The attention of the patient may help in detecting a traumatic injury in a patient. According to Larrabee (2011), in order to detect if the patient was affected by the injury, the neuropsychologist will need a brief history of the patient in terms of attention capacity. A common test that a patient may be given is to multi-task. When a patient is not able to give adequate concentration on two simple tasks that should run simultaneously, then it may be an indication that he is suffering a traumatic brain injury. This is specifically so if it is confirmed that the person had the capacity to multitask before the injury in the brain (Sherer & Sander, 2014). To do this test, a neuropsychologist will need to work very closely with a member of the family or friend to help determine if there is a change in the levels of concentration.
Memory is one of the most common neuropsychological manifestations of traumatic brain injury.
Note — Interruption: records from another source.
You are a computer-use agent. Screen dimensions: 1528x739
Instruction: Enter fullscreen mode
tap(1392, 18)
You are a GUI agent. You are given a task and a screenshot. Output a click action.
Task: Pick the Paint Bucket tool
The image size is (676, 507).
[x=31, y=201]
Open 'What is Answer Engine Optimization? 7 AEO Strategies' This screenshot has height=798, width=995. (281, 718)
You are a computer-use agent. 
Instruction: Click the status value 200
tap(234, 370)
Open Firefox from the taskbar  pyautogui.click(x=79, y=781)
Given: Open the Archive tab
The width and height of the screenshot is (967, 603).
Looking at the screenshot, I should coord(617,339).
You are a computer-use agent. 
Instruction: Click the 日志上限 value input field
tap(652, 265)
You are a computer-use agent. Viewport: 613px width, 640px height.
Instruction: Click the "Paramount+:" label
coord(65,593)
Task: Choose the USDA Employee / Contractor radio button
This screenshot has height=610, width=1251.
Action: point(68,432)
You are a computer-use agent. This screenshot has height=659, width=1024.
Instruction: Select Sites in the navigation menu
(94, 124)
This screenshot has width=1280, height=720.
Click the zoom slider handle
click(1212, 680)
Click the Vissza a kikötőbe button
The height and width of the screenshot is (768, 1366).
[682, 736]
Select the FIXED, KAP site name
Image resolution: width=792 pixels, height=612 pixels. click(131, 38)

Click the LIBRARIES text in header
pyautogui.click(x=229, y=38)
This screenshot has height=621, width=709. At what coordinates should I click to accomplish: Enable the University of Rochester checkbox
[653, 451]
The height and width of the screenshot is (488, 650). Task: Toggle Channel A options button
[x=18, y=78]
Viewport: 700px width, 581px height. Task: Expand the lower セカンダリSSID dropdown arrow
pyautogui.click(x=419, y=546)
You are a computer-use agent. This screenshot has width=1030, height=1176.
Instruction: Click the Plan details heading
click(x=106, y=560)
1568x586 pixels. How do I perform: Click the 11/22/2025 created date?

According to Carone and Bush (2013), when the brain is subjected to trauma, the data storage systems are sometimes affected. The nature and severity of the damage will always determine the level of memory loss. A neuropsychologist would always start by asking the patient simple questions such as their names. This may be after the patient has gained consciousness after a period of unconsciousness resulting from the injury. When the patient has the ability to remember his name, it is always a sign that the trauma was not very serious. The question can be the time of the day or place where the patient is at the moment. If the patient is able to respond positively to these questions, then chances may be high that there is no injury in the brain. However, the inability to answer these questions correctly should not be interpreted to mean there is an injury because the patient may have lost the sense of time during the period of unconsciousness. When it is established that the patient has very little memory of fundamental issues in his life such as the inability to remember his name or recognize the close family members, then it may mean that there is a traumatic brain injury that may need urgent medical attention.
Cognitive capabilities may also form part of the neuropsychological manifestation of traumatic brain injury. Sometimes it may be observed that a patient is experiencing problems with issues such as planning, setting priorities, and sequencing, among others. Such a patient may not determine the matters of importance that need to be done today, and what can be scheduled for another day. This is another indication of the trauma in the brain. Another manifestation of traumatic brain injury is information processing. According to Raskin and Mateer (2009), a person with traumatic brain injury may take longer than normal time to process and give a response to specific information.
These four neuropsychological manifestations of traumatic brain injury are common when dealing with patients who have had injuries in their heads but do not have signs of physical damage to the brain. They also help in the treatment of those who had physical damages in their heads after they had been given neurological treatments. The neuropsychological assessment and subsequent treatment help in eliminating psychological problems in a patient with traumatic brain injury.
Carone, D. & Bush, S. (2013). Mild traumatic brain injury: Symptom validity assessment and malingering. New York: Springer Pub. Co.
Ellison, A. T., & Semrud, M. (2009). Child neuropsychology: Assessment and interventions for neurodevelopmental disorders. New York: Springer.
Larrabee, G. J. (2011). Forensic neuropsychology: A scientific approach. Oxford: Oxford University Press.
Raskin, S. A., & Mateer, C. A. (2009). Neuropsychological Management of Mild Traumatic Brain Injury. New York: Oxford University Press.
Sherer, M., & Sander, A. M. (2014). Handbook on the Neuropsychology of Traumatic Brain Injury. New York: Cengage.